KDnuggets : News : 2006 : n18 : item3 < PREVIOUS | NEXT >

Features

From: Gregory Piatetsky-Shapiro
Subject: Blogs on Data Mining: Data Temp, sparklines, KDD-06, and more ...

Here are some interesting entries from Blogs on Data Mining and Analytics.

Dan E. Linstedt writes on
Temperature of Data for RDBMS, and DW 2.0

In the next generation of Database Engines, data can be HOT, Medium, Luke Warm, and Cold. For lack of a better definition, the Database engines are working on the following:

HOT = Accessed all the time, or extremely important data requiring sub-second response times. Hot data must reside in RAM continuously. ... Medium Data = is data accessed most of the time, but where response times can be anywhere from 1 second to 10 or 15 seconds. In this category, aggregation analysis, strategic analysis, and some levels of master data can be requested.

Greg Linden writes about
Digg struggles with spam

There have been some interesting posts lately on how Digg is struggling with manipulation and spam. ...
These problems with Digg were predictable. Getting to the top of Digg now guarantees a flood of traffic to the featured link.
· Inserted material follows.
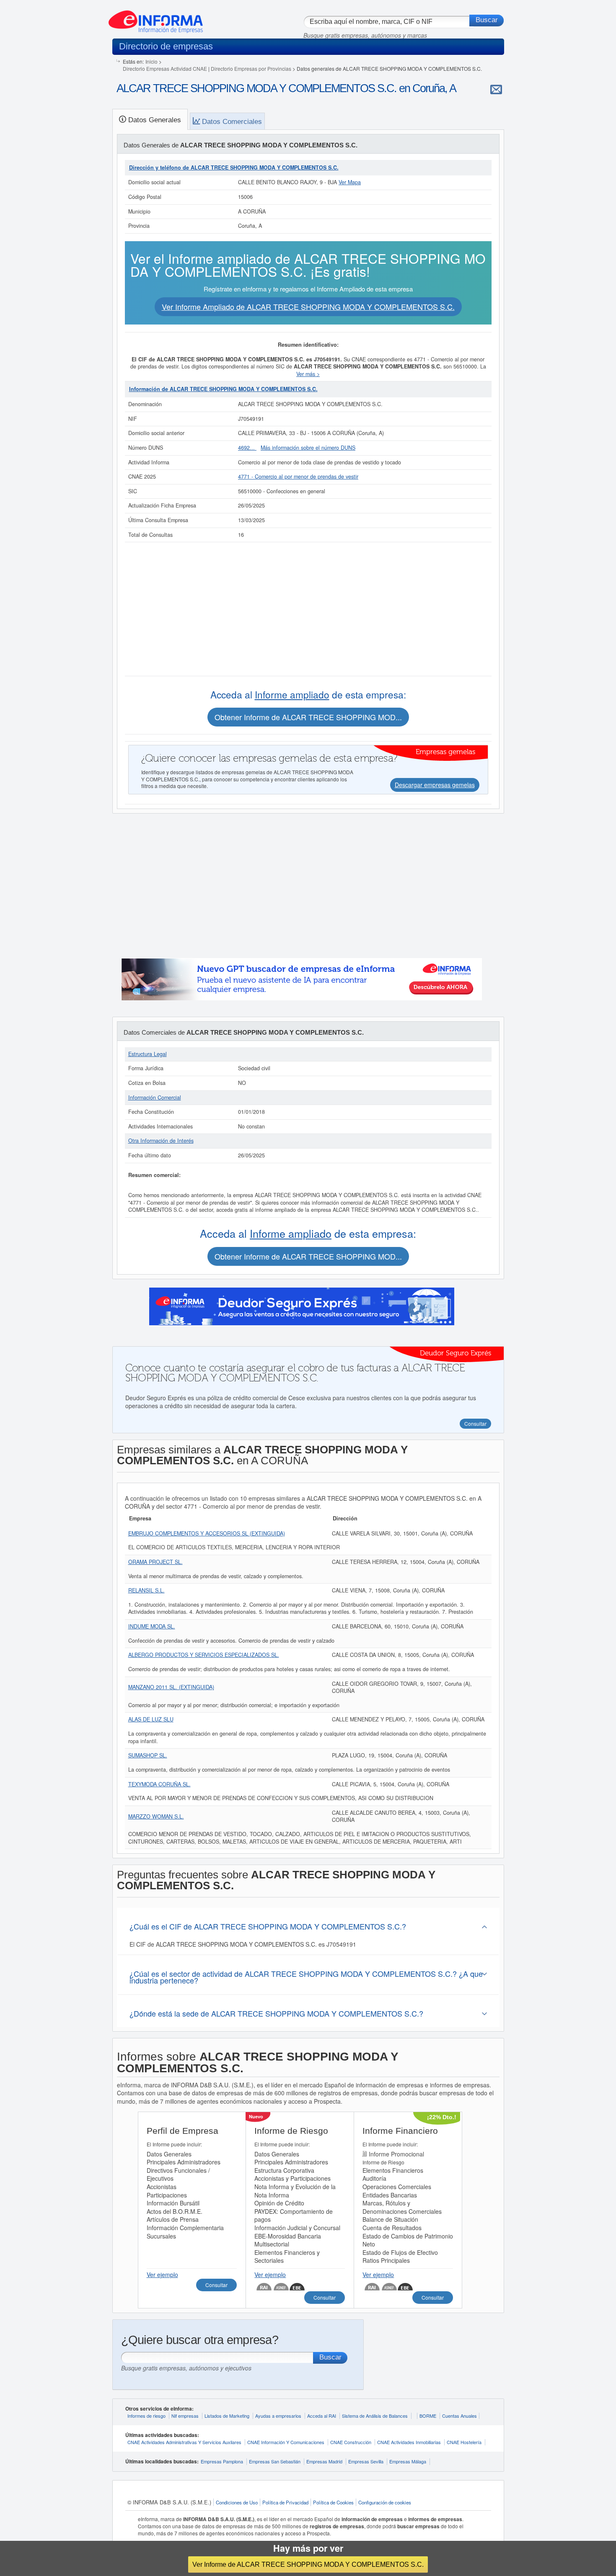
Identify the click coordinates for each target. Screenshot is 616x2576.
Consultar (216, 2284)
With that kind of reward on the table, people will fight to win placement by any means necessary. ...

Zach (JuiceAnalytics) writes on
MicroCharts, A Different Take on Excel Charting showing how to use "Sparklines", defined by Edward Tufte as "data-intense, design-simple, word-sized graphics". Very Neat!

Stephen Few also writes about Bullet graphs and sparklines for Excel

Marcos Campos writes in Oracle Data Mining and Analytics blog
on KDD-2006 conference, view from exhibits. Nice pictures!

Jeff Jonas writes about What is Data Mining? Depends Who You Ask ... (Sep 8, 2006).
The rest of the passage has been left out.